Reconstruction by Generation: 3D Multi-Object Scene Reconstruction from Sparse Observations

arXiv cs.CV / 5/1/2026

📰 NewsIdeas & Deep AnalysisModels & Research

Key Points

  • The paper proposes RecGen, a generative framework that jointly estimates multiple objects’ shapes/parts and their poses from one or multiple RGB-D images under occlusion and partial visibility.
  • RecGen is built on compositional synthetic scene generation and strong 3D shape priors, enabling it to generalize across different object categories and real-world environments.
  • Experiments show state-of-the-art results on challenging datasets with heavy occlusions, including robustness to symmetric objects, articulated parts, and complex geometry and textures.
  • RecGen improves over the prior best method (SAM3D) while using about 80% fewer training meshes, yielding significant gains in geometric shape quality, texture reconstruction, and pose estimation.

Abstract

Accurately reconstructing complex full multi-object scenes from sparse observations remains a core challenge in computer vision and a key step toward scalable and reliable simulation for robotics.

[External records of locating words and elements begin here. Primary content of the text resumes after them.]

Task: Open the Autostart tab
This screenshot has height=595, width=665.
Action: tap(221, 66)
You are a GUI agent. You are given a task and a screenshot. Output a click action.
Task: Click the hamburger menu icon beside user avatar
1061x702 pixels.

In this work, we introduce RecGen, a generative framework for probabilistic joint estimation of object and part shapes, as well as their pose under occlusion and partial visibility from one or multiple RGB-D images. By leveraging compositional synthetic scene generation and strong 3D shape priors, RecGen generalizes across diverse object types and real-world environments. RecGen achieves state-of-the-art performance on complex, heavily occluded datasets, robustly handling severe occlusions, symmetric objects, object parts, and intricate geometry and texture. Despite using nearly 80% fewer training meshes than the previous state of the art SAM3D, RecGen outperforms it by 30.1% in geometric shape quality, 9.1% in texture reconstruction, and 33.9% in pose estimation.